** Material supplied follows **

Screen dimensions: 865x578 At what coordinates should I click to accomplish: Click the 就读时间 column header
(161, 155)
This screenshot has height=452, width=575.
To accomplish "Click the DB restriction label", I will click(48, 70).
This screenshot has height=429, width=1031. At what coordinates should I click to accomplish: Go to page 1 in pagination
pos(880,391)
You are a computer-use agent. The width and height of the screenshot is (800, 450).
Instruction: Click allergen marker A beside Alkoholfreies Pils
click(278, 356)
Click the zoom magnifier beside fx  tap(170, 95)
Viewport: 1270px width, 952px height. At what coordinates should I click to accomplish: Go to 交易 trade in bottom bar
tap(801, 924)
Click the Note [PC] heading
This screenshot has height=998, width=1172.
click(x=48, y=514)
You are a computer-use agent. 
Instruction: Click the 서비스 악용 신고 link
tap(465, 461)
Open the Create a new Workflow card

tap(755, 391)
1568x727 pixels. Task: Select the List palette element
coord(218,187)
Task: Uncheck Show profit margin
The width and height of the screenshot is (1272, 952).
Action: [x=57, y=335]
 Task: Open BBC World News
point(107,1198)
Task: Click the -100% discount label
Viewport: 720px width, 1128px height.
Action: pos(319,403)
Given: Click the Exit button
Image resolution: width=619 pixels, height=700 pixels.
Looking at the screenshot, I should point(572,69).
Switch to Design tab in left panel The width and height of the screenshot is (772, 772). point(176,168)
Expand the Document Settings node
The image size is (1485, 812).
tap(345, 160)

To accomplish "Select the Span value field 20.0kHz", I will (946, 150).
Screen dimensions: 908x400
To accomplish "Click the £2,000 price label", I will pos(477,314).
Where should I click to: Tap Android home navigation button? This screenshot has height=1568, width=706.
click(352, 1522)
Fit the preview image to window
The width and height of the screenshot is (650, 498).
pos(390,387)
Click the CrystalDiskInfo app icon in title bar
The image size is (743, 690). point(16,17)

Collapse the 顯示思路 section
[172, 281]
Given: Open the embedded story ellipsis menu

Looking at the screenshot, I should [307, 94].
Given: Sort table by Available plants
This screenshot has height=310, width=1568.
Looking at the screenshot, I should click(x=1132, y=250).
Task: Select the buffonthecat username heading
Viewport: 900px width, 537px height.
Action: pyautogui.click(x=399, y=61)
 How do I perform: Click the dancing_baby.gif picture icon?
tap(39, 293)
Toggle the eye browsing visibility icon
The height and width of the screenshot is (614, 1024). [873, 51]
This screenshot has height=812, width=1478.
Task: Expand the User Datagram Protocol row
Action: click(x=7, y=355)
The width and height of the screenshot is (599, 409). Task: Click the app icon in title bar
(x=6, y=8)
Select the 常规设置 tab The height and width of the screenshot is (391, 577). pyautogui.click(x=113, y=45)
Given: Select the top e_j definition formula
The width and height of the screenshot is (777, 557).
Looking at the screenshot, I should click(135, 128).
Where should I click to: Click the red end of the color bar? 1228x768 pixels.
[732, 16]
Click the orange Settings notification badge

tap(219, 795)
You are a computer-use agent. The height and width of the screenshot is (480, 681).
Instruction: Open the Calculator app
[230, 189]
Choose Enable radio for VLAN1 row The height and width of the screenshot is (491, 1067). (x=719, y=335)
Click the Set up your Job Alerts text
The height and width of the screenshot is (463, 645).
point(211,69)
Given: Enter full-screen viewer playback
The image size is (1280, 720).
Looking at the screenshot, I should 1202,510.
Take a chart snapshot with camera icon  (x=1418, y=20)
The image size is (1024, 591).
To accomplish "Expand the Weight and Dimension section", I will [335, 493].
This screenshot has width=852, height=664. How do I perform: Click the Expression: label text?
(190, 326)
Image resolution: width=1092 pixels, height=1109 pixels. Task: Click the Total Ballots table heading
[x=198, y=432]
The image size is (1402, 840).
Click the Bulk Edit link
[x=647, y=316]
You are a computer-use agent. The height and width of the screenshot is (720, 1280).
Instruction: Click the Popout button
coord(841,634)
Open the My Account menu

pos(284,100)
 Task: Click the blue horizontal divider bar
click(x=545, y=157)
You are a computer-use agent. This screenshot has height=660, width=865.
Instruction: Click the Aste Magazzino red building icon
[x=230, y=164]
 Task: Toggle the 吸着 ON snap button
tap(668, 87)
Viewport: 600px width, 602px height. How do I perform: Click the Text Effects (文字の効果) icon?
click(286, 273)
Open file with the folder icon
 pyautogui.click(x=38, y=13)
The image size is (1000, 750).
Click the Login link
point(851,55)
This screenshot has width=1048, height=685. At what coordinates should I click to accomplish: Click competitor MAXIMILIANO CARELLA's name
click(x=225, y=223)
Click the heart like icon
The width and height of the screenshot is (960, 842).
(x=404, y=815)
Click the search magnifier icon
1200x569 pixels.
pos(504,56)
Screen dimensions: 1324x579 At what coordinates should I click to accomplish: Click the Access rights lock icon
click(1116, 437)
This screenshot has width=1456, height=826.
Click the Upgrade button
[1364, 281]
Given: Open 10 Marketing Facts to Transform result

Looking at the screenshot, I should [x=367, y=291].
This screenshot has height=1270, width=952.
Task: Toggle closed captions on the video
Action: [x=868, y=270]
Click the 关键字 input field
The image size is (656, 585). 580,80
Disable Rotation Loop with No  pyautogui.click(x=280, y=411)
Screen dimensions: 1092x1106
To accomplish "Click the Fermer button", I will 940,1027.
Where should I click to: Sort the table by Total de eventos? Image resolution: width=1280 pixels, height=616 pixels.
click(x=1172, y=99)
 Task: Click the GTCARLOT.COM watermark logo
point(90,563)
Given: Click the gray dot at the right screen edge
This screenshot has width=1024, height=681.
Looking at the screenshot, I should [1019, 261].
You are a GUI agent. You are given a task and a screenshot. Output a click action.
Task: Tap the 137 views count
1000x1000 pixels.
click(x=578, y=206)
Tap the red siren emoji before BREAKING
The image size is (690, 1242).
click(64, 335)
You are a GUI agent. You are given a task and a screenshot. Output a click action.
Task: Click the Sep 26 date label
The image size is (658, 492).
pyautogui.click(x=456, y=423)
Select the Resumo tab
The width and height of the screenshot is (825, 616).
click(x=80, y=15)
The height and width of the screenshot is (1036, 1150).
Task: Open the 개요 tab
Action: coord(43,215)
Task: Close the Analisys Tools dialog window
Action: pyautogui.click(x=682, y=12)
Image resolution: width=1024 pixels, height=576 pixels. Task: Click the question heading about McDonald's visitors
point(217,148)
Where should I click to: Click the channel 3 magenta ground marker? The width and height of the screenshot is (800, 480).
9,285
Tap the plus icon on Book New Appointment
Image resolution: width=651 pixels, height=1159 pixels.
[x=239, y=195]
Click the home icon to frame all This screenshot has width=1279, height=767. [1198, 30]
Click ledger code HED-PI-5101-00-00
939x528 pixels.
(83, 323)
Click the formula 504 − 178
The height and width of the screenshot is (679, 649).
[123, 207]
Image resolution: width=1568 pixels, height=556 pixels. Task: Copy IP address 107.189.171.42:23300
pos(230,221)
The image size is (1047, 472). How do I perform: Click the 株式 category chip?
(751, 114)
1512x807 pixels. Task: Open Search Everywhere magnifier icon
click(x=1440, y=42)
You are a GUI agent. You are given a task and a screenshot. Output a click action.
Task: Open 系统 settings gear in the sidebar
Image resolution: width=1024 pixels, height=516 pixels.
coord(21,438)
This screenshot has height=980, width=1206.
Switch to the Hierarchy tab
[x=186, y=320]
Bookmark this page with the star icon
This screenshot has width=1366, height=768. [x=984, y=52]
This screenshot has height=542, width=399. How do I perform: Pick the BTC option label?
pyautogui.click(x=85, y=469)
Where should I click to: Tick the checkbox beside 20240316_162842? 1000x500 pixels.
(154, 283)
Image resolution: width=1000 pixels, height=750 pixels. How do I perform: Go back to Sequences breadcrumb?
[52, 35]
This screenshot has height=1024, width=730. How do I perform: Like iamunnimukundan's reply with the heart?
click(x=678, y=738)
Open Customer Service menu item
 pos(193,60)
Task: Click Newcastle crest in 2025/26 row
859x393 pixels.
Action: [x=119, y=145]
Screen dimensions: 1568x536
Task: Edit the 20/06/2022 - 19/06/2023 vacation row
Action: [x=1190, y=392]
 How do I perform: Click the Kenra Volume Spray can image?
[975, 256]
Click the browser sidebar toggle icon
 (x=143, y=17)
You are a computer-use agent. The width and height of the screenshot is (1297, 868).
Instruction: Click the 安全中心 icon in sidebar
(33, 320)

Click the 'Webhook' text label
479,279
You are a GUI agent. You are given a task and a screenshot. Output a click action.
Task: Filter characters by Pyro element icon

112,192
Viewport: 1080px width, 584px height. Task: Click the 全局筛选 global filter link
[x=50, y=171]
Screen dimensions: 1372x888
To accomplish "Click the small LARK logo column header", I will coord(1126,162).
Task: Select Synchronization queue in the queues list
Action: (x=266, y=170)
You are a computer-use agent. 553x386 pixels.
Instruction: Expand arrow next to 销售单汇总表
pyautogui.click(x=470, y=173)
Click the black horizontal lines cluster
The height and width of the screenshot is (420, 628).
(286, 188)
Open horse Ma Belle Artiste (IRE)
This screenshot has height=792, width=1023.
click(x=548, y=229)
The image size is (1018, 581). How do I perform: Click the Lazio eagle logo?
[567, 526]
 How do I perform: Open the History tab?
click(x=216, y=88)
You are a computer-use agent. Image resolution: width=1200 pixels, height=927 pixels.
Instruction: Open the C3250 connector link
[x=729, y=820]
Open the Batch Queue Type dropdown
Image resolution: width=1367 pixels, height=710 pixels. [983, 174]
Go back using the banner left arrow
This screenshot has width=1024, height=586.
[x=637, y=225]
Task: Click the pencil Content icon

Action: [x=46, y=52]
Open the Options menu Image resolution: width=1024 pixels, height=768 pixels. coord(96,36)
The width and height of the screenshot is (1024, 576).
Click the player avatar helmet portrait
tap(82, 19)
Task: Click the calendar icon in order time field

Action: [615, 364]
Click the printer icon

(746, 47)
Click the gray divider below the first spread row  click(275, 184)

** End of Material supplied **

### What you should do
Please copy out every line in the listing that has the string "formula".

### Output below
Given: Select the top e_j definition formula
Click the formula 504 − 178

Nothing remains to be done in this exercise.